--- Supplied material Enclosed Below ---

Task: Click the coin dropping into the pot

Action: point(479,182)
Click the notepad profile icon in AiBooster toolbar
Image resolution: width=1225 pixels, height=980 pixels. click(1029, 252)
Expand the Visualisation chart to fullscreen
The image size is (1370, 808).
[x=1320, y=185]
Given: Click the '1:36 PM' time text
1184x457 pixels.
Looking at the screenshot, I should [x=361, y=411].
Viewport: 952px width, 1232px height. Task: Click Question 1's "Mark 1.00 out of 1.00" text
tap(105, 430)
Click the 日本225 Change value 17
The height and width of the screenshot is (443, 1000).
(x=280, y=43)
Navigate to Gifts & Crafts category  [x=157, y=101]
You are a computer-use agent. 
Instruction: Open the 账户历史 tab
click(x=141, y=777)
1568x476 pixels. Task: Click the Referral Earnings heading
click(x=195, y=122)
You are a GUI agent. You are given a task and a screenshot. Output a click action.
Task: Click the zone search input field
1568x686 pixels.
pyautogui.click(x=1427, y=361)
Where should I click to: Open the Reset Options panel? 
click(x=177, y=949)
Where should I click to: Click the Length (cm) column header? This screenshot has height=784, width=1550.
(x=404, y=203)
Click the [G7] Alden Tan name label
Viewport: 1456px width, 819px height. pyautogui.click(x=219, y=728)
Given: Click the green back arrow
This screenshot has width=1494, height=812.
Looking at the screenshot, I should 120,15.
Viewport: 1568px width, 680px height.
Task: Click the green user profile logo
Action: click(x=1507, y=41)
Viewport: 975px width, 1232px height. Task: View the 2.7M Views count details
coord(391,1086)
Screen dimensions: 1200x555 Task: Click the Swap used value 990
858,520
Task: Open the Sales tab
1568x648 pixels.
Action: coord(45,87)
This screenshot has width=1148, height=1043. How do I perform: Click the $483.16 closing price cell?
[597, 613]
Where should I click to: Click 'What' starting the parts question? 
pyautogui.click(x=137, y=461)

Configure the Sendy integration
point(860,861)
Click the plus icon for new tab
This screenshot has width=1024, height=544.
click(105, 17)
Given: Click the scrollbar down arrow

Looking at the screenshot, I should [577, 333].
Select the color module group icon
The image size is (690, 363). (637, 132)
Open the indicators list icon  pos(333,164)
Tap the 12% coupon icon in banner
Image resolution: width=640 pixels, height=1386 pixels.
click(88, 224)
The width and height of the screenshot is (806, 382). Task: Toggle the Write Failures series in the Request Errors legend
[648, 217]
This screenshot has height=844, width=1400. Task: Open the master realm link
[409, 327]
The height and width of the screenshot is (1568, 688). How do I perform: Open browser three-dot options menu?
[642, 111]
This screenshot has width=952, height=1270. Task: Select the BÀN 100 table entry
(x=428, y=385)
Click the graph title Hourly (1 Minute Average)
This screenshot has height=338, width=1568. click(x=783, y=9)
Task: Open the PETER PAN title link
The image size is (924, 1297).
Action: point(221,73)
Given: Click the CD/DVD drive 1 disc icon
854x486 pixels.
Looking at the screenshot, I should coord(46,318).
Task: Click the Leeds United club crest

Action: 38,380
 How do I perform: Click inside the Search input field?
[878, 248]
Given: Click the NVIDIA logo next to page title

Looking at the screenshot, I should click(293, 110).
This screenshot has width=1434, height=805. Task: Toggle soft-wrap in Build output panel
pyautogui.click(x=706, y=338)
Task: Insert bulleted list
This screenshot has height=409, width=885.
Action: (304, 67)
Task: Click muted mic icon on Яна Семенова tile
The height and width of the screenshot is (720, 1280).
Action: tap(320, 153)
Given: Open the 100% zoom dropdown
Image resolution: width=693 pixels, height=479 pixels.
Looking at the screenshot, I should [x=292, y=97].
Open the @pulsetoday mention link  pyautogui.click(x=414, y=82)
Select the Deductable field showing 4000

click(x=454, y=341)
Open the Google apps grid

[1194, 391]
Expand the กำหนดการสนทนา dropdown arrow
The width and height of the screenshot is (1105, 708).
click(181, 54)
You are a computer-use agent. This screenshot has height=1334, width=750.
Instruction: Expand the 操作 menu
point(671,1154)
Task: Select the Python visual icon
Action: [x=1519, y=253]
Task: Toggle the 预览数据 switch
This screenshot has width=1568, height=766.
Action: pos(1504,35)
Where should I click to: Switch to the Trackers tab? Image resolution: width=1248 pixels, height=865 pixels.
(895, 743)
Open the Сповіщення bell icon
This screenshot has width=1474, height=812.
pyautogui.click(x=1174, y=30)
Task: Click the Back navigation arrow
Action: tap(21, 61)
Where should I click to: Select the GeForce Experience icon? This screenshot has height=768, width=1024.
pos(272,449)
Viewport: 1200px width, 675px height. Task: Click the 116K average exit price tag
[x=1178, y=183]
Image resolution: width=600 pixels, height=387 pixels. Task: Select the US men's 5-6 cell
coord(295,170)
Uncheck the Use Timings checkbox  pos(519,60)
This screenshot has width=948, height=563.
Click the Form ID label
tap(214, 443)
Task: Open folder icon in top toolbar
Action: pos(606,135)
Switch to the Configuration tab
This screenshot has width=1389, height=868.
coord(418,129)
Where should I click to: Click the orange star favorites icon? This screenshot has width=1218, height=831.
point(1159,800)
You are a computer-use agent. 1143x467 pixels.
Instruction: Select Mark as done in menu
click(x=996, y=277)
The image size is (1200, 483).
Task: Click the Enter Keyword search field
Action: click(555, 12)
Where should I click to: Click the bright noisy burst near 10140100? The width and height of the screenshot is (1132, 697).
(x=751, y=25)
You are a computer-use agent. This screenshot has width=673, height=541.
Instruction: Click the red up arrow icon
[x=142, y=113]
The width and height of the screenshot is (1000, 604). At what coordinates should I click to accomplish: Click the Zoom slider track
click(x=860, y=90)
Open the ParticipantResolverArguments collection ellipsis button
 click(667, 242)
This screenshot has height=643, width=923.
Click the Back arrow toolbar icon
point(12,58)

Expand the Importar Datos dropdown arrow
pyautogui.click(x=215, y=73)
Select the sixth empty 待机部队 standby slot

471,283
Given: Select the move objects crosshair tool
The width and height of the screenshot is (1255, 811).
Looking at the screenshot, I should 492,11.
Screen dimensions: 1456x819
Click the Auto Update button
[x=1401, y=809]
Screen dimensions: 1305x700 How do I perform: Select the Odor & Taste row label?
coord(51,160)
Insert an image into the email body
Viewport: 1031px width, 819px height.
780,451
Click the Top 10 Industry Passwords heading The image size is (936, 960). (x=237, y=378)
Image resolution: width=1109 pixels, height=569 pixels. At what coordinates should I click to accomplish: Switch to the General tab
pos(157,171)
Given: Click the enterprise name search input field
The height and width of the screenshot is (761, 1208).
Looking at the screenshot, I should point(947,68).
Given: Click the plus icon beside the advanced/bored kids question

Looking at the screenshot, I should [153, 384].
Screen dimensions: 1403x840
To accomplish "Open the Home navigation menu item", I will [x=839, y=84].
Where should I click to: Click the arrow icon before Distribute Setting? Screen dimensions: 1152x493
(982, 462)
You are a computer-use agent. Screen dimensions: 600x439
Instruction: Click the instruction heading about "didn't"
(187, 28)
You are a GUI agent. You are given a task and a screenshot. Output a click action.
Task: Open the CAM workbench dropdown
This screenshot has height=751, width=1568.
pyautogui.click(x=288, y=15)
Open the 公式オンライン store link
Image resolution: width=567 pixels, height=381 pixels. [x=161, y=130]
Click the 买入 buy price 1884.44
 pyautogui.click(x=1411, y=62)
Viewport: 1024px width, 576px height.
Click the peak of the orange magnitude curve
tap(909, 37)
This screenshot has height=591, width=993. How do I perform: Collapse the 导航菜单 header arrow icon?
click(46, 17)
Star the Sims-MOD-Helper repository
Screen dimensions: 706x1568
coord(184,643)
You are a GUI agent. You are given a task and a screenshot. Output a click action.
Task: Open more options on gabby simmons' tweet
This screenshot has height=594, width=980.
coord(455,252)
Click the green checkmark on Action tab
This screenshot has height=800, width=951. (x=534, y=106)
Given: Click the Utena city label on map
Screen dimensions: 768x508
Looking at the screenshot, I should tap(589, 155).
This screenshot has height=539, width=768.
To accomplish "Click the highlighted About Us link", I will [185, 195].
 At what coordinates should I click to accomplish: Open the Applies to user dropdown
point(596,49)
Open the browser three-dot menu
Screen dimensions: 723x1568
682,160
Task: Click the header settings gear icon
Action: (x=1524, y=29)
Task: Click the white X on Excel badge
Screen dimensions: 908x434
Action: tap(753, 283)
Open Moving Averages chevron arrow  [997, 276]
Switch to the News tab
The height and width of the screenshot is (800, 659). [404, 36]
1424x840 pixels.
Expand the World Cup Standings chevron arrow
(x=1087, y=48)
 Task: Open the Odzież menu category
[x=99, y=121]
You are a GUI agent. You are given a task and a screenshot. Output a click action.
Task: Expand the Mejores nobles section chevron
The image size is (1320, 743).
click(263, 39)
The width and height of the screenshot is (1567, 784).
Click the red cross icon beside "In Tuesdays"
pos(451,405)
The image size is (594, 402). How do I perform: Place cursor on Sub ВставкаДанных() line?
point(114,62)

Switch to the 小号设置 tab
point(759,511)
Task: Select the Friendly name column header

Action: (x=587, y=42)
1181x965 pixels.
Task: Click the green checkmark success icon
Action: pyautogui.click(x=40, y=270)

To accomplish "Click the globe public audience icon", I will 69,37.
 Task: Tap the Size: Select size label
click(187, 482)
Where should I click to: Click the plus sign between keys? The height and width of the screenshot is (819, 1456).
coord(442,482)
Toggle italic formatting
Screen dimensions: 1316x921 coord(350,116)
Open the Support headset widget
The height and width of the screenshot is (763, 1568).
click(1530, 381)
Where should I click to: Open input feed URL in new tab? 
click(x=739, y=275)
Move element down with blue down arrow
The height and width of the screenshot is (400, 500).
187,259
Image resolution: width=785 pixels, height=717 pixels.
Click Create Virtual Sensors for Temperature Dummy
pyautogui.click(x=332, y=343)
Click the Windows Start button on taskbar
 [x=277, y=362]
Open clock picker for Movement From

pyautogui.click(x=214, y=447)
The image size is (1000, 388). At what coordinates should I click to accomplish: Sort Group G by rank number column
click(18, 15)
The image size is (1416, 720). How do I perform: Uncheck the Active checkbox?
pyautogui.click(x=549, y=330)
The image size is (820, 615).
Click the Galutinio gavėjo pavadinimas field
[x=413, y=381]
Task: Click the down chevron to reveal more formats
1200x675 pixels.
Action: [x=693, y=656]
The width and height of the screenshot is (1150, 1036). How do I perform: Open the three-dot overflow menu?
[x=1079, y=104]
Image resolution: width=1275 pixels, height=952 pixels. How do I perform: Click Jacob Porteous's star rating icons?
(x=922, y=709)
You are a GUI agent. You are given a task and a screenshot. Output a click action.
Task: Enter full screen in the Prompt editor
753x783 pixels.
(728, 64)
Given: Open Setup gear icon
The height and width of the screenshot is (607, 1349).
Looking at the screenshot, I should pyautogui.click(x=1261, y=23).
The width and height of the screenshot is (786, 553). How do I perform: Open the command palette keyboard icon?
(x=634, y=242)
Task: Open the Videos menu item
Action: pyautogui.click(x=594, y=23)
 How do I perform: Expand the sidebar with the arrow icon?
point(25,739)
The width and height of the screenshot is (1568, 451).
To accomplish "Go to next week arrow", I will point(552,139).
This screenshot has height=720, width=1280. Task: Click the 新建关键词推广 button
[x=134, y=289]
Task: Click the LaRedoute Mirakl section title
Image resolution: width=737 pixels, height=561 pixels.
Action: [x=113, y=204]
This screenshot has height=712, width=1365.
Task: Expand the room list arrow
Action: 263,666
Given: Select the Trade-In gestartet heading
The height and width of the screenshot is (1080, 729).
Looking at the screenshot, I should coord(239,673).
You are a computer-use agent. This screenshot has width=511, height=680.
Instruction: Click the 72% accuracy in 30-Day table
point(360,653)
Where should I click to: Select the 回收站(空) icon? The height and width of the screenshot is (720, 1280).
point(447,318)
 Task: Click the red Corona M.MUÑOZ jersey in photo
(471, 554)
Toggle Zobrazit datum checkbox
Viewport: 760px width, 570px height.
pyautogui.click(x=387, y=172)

--- End of Enclosed Supplied material ---

Everything from the line with "The width and height of the screenshot is (1568, 451)." through the last line of the material above should be echoed exactly, and nothing else.

The width and height of the screenshot is (1568, 451).
To accomplish "Go to next week arrow", I will point(552,139).
This screenshot has height=720, width=1280. Task: Click the 新建关键词推广 button
[x=134, y=289]
Task: Click the LaRedoute Mirakl section title
Image resolution: width=737 pixels, height=561 pixels.
Action: [x=113, y=204]
This screenshot has height=712, width=1365.
Task: Expand the room list arrow
Action: 263,666
Given: Select the Trade-In gestartet heading
The height and width of the screenshot is (1080, 729).
Looking at the screenshot, I should coord(239,673).
You are a computer-use agent. This screenshot has width=511, height=680.
Instruction: Click the 72% accuracy in 30-Day table
point(360,653)
Where should I click to: Select the 回收站(空) icon? The height and width of the screenshot is (720, 1280).
point(447,318)
 Task: Click the red Corona M.MUÑOZ jersey in photo
(471, 554)
Toggle Zobrazit datum checkbox
Viewport: 760px width, 570px height.
pyautogui.click(x=387, y=172)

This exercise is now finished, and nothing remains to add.